(Records from a collection)
■ ■ ■ ■ ■ ■ ■
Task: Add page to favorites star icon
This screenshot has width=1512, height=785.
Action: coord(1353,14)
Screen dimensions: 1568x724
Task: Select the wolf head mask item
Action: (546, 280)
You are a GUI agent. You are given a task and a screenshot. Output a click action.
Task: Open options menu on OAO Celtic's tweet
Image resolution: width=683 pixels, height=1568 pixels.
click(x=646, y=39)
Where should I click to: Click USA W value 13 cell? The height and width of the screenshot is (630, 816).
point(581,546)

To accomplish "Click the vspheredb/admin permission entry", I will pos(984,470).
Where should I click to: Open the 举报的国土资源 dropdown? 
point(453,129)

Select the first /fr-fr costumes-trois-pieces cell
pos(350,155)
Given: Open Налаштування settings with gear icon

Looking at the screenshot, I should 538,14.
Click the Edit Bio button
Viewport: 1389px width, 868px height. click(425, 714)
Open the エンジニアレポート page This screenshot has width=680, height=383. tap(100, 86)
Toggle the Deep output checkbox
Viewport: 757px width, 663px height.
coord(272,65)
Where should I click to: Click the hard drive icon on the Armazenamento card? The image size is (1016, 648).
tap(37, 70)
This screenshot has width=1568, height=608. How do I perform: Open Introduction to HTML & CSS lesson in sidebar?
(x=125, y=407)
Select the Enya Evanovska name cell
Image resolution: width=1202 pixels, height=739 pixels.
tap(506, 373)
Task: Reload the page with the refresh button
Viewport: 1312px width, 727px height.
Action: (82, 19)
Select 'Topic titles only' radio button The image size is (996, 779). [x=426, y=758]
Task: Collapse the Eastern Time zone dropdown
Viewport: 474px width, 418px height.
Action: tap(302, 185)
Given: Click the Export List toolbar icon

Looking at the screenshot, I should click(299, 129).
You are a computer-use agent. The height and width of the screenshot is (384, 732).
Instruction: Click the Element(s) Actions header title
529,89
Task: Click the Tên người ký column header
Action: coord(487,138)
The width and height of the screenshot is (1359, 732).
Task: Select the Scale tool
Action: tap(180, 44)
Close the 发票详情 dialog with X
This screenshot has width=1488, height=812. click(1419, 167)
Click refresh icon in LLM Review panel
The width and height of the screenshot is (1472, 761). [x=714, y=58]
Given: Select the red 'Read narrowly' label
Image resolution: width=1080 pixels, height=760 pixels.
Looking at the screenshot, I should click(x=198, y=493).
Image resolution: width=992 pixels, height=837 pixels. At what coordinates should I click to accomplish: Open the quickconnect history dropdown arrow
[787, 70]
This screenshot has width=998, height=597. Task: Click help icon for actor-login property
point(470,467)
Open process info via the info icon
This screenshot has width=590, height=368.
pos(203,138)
■ ■ ■ ■ ■ ■ ■
PROBLEM TO WORK ON ::
Retype the data in full and match it exactly.

RESULT OF THE EXERCISE ::
Task: Add page to favorites star icon
This screenshot has width=1512, height=785.
Action: coord(1353,14)
Screen dimensions: 1568x724
Task: Select the wolf head mask item
Action: (546, 280)
You are a GUI agent. You are given a task and a screenshot. Output a click action.
Task: Open options menu on OAO Celtic's tweet
Image resolution: width=683 pixels, height=1568 pixels.
click(x=646, y=39)
Where should I click to: Click USA W value 13 cell? The height and width of the screenshot is (630, 816).
point(581,546)

To accomplish "Click the vspheredb/admin permission entry", I will pos(984,470).
Where should I click to: Open the 举报的国土资源 dropdown? 
point(453,129)

Select the first /fr-fr costumes-trois-pieces cell
pos(350,155)
Given: Open Налаштування settings with gear icon

Looking at the screenshot, I should 538,14.
Click the Edit Bio button
Viewport: 1389px width, 868px height. click(425, 714)
Open the エンジニアレポート page This screenshot has width=680, height=383. tap(100, 86)
Toggle the Deep output checkbox
Viewport: 757px width, 663px height.
coord(272,65)
Where should I click to: Click the hard drive icon on the Armazenamento card? The image size is (1016, 648).
tap(37, 70)
This screenshot has width=1568, height=608. How do I perform: Open Introduction to HTML & CSS lesson in sidebar?
(x=125, y=407)
Select the Enya Evanovska name cell
Image resolution: width=1202 pixels, height=739 pixels.
tap(506, 373)
Task: Reload the page with the refresh button
Viewport: 1312px width, 727px height.
Action: (82, 19)
Select 'Topic titles only' radio button The image size is (996, 779). [x=426, y=758]
Task: Collapse the Eastern Time zone dropdown
Viewport: 474px width, 418px height.
Action: tap(302, 185)
Given: Click the Export List toolbar icon

Looking at the screenshot, I should click(299, 129).
You are a computer-use agent. The height and width of the screenshot is (384, 732).
Instruction: Click the Element(s) Actions header title
529,89
Task: Click the Tên người ký column header
Action: coord(487,138)
The width and height of the screenshot is (1359, 732).
Task: Select the Scale tool
Action: tap(180, 44)
Close the 发票详情 dialog with X
This screenshot has width=1488, height=812. click(1419, 167)
Click refresh icon in LLM Review panel
The width and height of the screenshot is (1472, 761). [x=714, y=58]
Given: Select the red 'Read narrowly' label
Image resolution: width=1080 pixels, height=760 pixels.
Looking at the screenshot, I should click(x=198, y=493).
Image resolution: width=992 pixels, height=837 pixels. At what coordinates should I click to accomplish: Open the quickconnect history dropdown arrow
[787, 70]
This screenshot has width=998, height=597. Task: Click help icon for actor-login property
point(470,467)
Open process info via the info icon
This screenshot has width=590, height=368.
pos(203,138)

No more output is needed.